Excavators tearing down old interstate bridges, new ones going up and hundreds of gallons of new deck concrete being poured are some of the most dramatic — and visible — parts of the massive $148 million Ina Road-Interstate 10 interchange project.
But there’s also some interesting stuff going on behind — or perhaps more accurately, under — the scenes.
Beneath the old Ina bridge over the Santa Cruz River, which will be replaced by a pair of two-lane bridges, you can hear the high-pitched squeaks of the migratory Mexican free-tailed bat before getting a whiff of their roosts’ distinctive smell.
Though it’s the low season , Arizona Game and Fish bat ecologist Joel Diamond told the Road Runner that there’s an estimated 1,000 of the creatures packed tightly into the crevices. At high season, as many as 25,000 call the soon-to-be-destroyed structure home, while a nearby tunnel also hosts roughly 10,000 cave myotis bats.
So, where are the bats going to go when the place they’ve called a seasonal home for years comes tumbling down?
If things go according to plan, they’ll be moving right next door, into bat boxes installed under the new bridges. Game and Fish crews are sealing up the cracks every night after the bats head out to forage for the evening.
The low season was selected for that work to minimize what is no doubt a frustrating situation for the bats: Returning home after a long night’s hunt to find that, effectively, the locks have been changed on their homes.

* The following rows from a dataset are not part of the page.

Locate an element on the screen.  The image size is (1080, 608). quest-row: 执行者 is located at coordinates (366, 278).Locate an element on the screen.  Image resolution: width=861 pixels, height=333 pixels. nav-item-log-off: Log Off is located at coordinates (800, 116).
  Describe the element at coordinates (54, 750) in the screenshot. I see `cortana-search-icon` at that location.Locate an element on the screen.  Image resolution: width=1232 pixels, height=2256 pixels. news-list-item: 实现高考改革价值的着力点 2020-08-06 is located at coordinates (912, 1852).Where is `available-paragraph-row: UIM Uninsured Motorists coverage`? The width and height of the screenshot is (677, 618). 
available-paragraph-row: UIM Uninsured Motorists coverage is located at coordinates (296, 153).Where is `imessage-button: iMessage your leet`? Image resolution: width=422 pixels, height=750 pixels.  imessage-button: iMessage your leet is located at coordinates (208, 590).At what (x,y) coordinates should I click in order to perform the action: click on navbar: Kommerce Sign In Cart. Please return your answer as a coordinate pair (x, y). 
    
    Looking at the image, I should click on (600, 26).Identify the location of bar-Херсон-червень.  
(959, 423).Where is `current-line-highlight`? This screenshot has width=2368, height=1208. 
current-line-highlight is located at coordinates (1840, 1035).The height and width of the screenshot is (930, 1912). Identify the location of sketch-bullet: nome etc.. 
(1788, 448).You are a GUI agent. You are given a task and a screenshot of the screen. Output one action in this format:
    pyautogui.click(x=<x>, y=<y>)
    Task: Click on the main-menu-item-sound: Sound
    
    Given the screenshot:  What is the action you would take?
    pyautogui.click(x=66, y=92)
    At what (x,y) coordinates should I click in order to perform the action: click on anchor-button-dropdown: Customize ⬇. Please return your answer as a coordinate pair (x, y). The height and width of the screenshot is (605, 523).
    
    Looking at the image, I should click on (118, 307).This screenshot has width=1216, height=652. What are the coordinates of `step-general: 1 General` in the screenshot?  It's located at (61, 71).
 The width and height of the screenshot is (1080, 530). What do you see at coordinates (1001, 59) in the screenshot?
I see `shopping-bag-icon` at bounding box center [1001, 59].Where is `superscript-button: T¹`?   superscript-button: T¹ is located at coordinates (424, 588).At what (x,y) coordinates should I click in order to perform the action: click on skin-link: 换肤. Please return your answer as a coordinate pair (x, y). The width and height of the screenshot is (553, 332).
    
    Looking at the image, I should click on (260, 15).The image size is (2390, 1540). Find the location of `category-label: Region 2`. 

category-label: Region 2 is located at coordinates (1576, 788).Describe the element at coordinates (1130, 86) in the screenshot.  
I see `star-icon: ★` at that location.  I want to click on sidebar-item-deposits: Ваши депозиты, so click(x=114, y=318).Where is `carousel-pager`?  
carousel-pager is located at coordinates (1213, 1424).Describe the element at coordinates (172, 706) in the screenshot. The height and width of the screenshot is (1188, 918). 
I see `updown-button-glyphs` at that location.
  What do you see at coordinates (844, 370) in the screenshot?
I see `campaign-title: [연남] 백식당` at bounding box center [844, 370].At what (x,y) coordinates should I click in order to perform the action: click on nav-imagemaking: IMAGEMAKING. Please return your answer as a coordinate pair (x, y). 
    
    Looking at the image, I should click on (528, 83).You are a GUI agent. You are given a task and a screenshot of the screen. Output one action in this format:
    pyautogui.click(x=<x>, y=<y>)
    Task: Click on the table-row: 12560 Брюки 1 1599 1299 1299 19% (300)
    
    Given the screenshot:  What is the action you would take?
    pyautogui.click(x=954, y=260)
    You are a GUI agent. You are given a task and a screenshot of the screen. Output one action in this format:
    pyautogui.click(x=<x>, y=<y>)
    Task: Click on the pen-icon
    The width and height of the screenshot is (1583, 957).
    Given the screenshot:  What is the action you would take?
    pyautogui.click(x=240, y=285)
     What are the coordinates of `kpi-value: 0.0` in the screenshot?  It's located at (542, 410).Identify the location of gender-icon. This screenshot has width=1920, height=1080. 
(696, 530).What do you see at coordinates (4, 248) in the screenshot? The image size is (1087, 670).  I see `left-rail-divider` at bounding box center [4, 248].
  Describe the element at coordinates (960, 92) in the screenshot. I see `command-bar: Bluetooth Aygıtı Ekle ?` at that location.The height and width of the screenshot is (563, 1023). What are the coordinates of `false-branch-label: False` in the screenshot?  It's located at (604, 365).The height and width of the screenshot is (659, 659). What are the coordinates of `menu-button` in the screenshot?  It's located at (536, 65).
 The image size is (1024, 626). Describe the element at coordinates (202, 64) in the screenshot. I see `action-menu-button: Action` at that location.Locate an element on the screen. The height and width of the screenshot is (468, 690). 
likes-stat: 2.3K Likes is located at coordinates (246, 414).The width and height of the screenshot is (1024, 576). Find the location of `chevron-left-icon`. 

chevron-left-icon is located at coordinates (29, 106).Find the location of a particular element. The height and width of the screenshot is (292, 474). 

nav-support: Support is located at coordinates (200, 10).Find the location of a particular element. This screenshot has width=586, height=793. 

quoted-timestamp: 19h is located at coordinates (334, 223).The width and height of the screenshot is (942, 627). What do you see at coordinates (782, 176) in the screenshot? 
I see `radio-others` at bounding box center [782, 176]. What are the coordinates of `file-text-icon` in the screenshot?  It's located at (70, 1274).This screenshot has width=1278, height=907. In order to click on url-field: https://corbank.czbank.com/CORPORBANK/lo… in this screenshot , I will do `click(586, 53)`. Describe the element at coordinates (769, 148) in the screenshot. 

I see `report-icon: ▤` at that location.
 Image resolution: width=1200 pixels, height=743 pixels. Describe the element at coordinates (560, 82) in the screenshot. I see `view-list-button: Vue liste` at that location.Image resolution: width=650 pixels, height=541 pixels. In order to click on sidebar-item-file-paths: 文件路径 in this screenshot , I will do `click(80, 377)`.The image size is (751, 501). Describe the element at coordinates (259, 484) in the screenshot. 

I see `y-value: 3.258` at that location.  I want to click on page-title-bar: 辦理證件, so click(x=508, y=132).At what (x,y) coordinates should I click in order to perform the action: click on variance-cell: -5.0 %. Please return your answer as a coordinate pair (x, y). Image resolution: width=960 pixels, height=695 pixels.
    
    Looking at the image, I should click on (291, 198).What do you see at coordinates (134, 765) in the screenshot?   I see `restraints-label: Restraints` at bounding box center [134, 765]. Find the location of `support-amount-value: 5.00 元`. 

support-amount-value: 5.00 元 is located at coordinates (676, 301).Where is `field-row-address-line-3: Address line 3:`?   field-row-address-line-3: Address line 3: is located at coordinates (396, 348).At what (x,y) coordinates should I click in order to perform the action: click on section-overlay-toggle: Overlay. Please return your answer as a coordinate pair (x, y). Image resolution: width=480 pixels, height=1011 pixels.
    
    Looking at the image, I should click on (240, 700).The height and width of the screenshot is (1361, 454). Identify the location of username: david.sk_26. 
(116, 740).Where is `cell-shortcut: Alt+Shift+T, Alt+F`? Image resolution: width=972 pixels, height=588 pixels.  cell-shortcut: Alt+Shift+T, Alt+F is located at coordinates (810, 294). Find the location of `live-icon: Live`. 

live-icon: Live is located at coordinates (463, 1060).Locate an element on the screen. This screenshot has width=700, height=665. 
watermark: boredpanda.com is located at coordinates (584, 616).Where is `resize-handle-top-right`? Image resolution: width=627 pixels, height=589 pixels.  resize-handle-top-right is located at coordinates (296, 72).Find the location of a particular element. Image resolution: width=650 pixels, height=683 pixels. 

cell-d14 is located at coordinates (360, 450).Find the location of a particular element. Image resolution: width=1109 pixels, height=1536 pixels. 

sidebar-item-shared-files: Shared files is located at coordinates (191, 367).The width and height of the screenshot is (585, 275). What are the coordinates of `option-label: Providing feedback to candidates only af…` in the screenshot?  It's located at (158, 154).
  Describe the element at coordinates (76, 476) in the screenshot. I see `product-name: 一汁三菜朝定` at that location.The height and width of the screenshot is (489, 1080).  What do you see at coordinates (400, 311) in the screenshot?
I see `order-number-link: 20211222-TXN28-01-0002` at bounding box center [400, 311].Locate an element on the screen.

However, the new homes should be to their liking. That’s because Diamond and his colleagues have been logging microclimate data from inside the current roosts in order to better mimic those conditions in the boxes under the new bridges.
The effort was further aided by what Diamond described as significant collaboration in the design phase between the bridge contractor — Psomas — and his office.
“Previous efforts have generally been the engineer comes in, designs the bridge, finishes the bridge and the biologist comes in as an afterthought,” he said. “With this bridge and ... the Houghton bridge, we came in on the front end.
“We’ve re-created the habitat as closely thermicly as we possibly can, given engineering constraints, and we’ll see what happens next year,” he added.
What the bats are looking for are the insulating properties of concrete, which can keep them cooler for longer in the summer and warmer for longer in the winter.
The Houghton boxes are already occupied, according to Diamond.
The seven on the Ina bridge will be monitored monthly over the next couple of years.
Kevin Thornton, Psomas’ senior project manager for the Ina interchange, said he’s “glad we were able to keep (the bats) there. I’m excited to see how it all turns out when they move over.
“There’s a lot of people who go to check out the bats,” he added.
Diamond pointed out that they also serve important ecological functions and keep the bug situation under control during the summer. Each of the bats can eat more than twice its body weight in bugs every evening, he said.
All the phases of the project, which include some bat boxes at the Cortaro Road bridge, were expected to cost about $80,000, according to a 2015 project document.